Beautiful, moving post, Nick. This is why you are one of my favorite bloggers. I hope you have a great time with your friends on Christmas, and I hope the new year treats you better than the last one.

pghnipbear@aol.com said...

Thanks for sharing a bit of your life with fans. Enjoy your friends and have a wonderful Christmas together and I wish you a very healthy, prosperous 2010.

wdavi said...

Happy Holidays Nick! I'm looking forward to seeing the movie Nine too!

Anonymous said...

you could just burn them?

Anonymous said...

wow.... 'you stopped going to the gym'....that is why I don't date.

Gay culture is superficial.... if he was dissatisfied, all he had to do would say I'm not happy anymore, and I want to break up. Chickenshit

I fucking hate that... and thankfully, it has never happened to me. Cause' if it did, i'd lose my fucking mind.

blacknoon said...

Nick,

What a touching post. One of the things I admire about you is you're really good at making lemonade from the lemons life throws at you.

Take your stocking and give them to charity and instead of dark memories you can have good memories that you lifted someone else's spirits and brought a little joy in their life.


Dealing with items from late loved ones is very difficult. I deal with it every day without my 'hubby'. It's been just over eight years and I still cry from time to time. It does get better and it helps a lot when he comes to me and lets me know he's there. Usually he pokes or brushes my hair.

Christmas isn't about toys and presents but respecting one guy who stuck his neck out and took a lot of flak and eventually died for it. All for everyone elses sake. Do I have such courage? Hell no and could never thank him enough.

Hugs and kisses and may the new year be blessed and profitable!

B-

Robert A. Geise said...

You are amazingly eloquent when you want to be.

Anonymous said...

What an amazing man you are, Nick Moretti! You are a gifted writer and I look forward to reading more entries from you in 2010. Celebrate Christmas with your friends, hug your dog, and know that we wish you happiness, health and prosperity in the new year.

How I wish I could post "Melancholy Christmas..." on my own blog.

Pick said...

Thanks Nick. A really lovely, touching post. You have such an amazing way of letting people in, and sharing what's in your heart ... please don't ever lose that!

HUGS to you and Cynder!

Anonymous said...

Merry Christmas, Nick!
That is a great post! Touching, real. That style, as well as the fun & superfluous, is why I need to check your blog everyday!

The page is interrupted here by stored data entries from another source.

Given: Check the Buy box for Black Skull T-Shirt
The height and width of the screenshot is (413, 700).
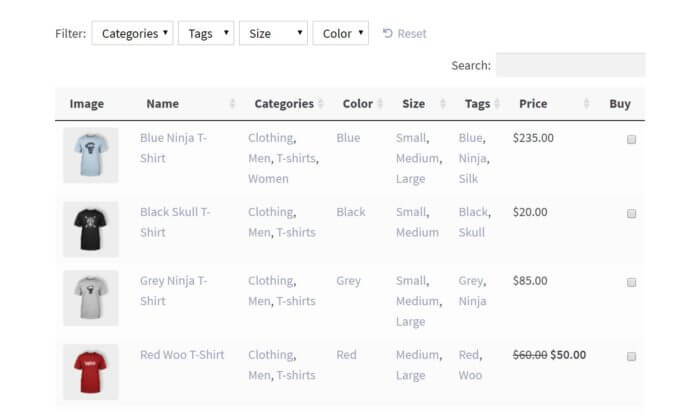Looking at the screenshot, I should click(631, 213).
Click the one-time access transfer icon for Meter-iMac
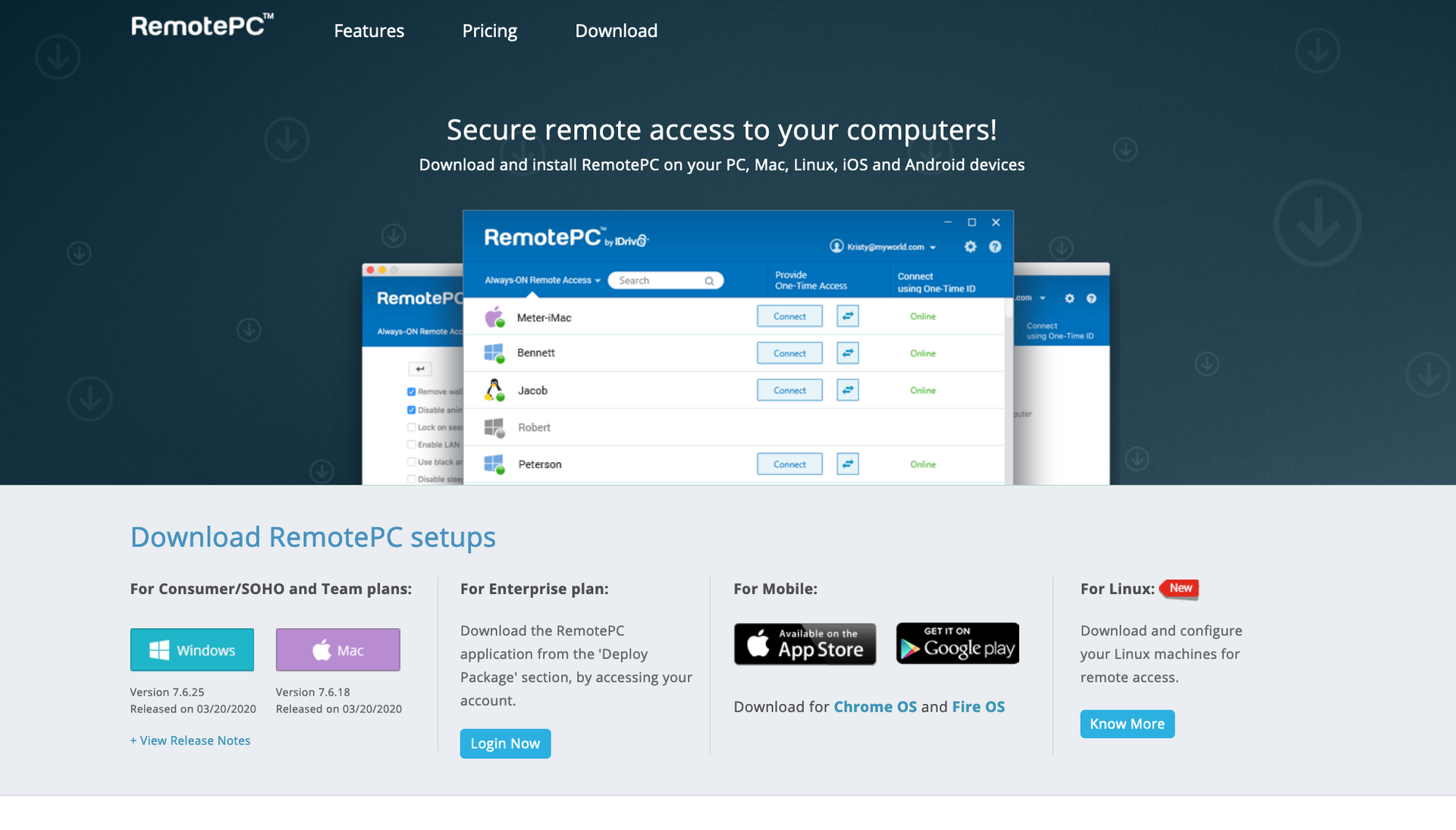Image resolution: width=1456 pixels, height=830 pixels. [846, 316]
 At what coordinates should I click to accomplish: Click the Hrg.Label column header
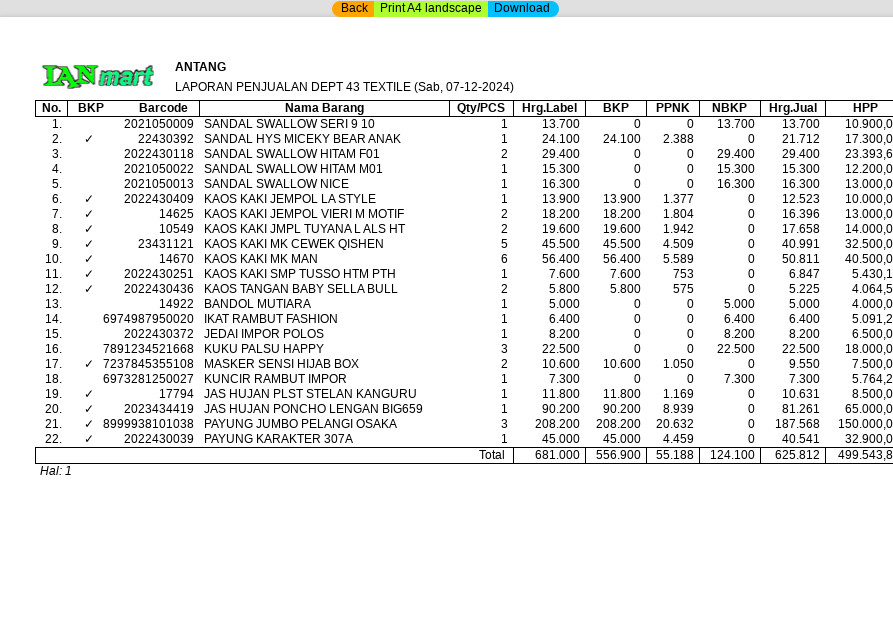pyautogui.click(x=549, y=108)
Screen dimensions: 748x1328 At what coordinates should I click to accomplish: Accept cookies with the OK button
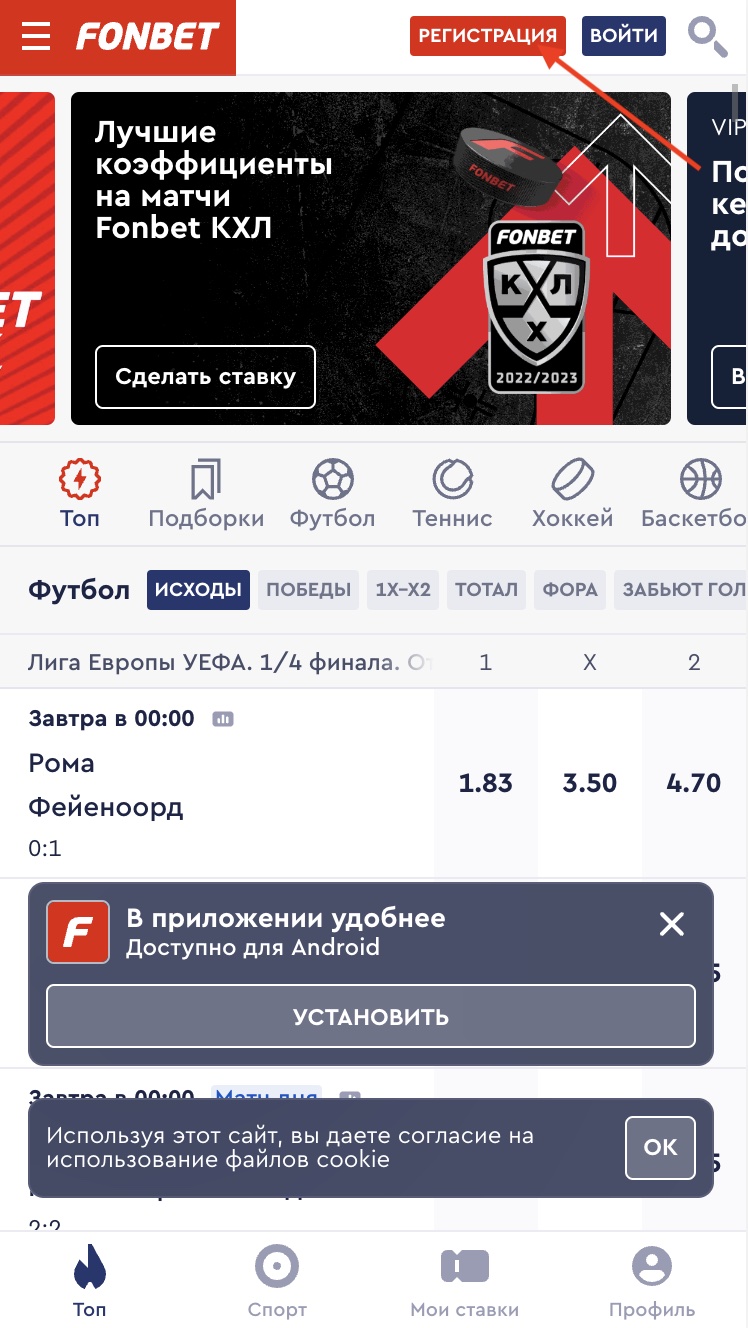pos(660,1147)
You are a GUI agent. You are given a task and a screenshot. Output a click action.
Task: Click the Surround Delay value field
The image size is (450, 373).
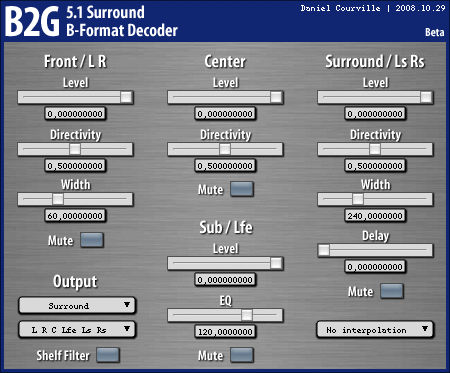[x=375, y=267]
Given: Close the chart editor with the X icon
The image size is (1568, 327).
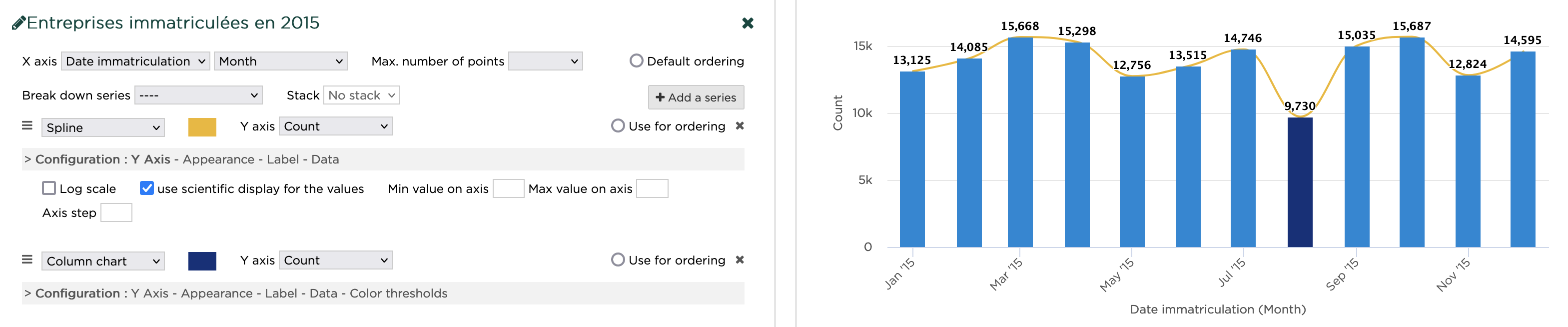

You know, I had a rough, ugly time in gread school. When I graduated, I "ceremoniously" hung my lab coat on abranch & put a match to it - incinerating the badness. As nuts as it may sound, it relieved me of that "burden." I still have the memories, but not pain. It was a definite end so I could startdown a new road.

& have a Happy Healthy New Year!

Jesse E said...

Looking forward to hearing about the great things that this year is going to bring, Old Man. But, may I suggest stuffed animals as pets from now on? Less digging involved.